Nurses at the University of Chicago Medical Center (UCMC) voted overwhelmingly to strike for the second time in two months during an election held Wednesday.
The National Nurses Union (NNU), representing over 2,200 nurses at UCMC, said 92 percent of the nurses voted in favor of the strike.
The strike will take place on Tuesday, November 26, according to an letter that hospital administrators sent to all faculty, staff, and students working in the hospital on Thursday. UCMC was given notice of the strike on Thursday, said the letter, from UCMC president Sharon O'Keefe and dean and executive vice president of medical affairs Dr. Kenneth S. Polonsky.
UCMC nurse and NNU member Pam Valentine said the strike is expected to last one day.

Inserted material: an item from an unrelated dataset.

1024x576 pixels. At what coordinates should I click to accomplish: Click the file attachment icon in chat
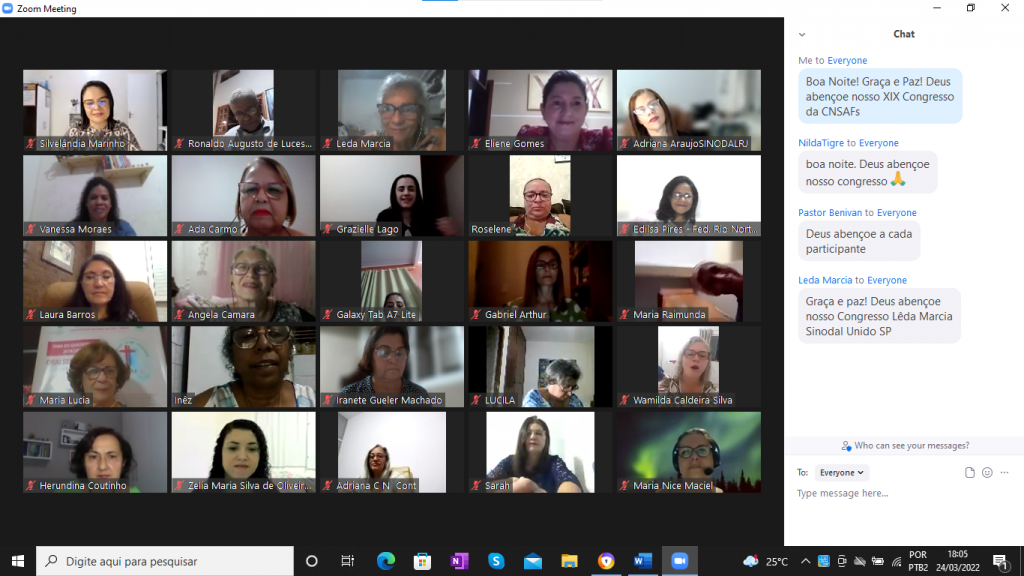[x=969, y=473]

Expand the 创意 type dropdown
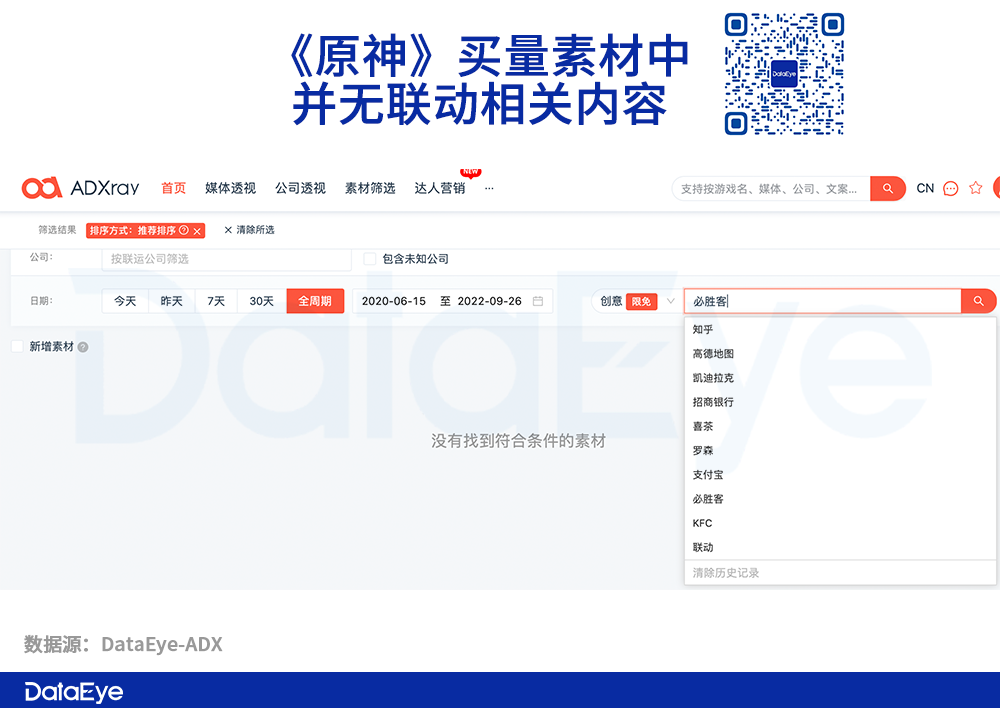(x=670, y=301)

The announcement of the strike comes on the heels of a one-day strike that nurses held in September, protesting unsafe working conditions they claim were due to understaffing and the administration’s unresponsiveness to workers’ complaints. Nurses have been negotiating with the University since their last contract expired in April this year.
During the September strike, UCMC bypassed all ambulances, closed units, and transferred patients to nearby hospitals. Hospital administrators said in Thursday's letter that similar preparations for the upcoming strike are forthcoming.
“We are extremely disappointed by the Union’s decision to strike, as we did not want another walkout and have been working earnestly at the negotiating table to reach an agreement,” hospital administrators said in the letter.
UCMC nurse and NNU member Pam Valentine said nurses are striking because UCMC administrators want to replace an existing 24-person nursing support staff with a newly hired 9-person intravenous therapy team. The 24-person team would be dispersed to fill current nursing roles at the UCMC.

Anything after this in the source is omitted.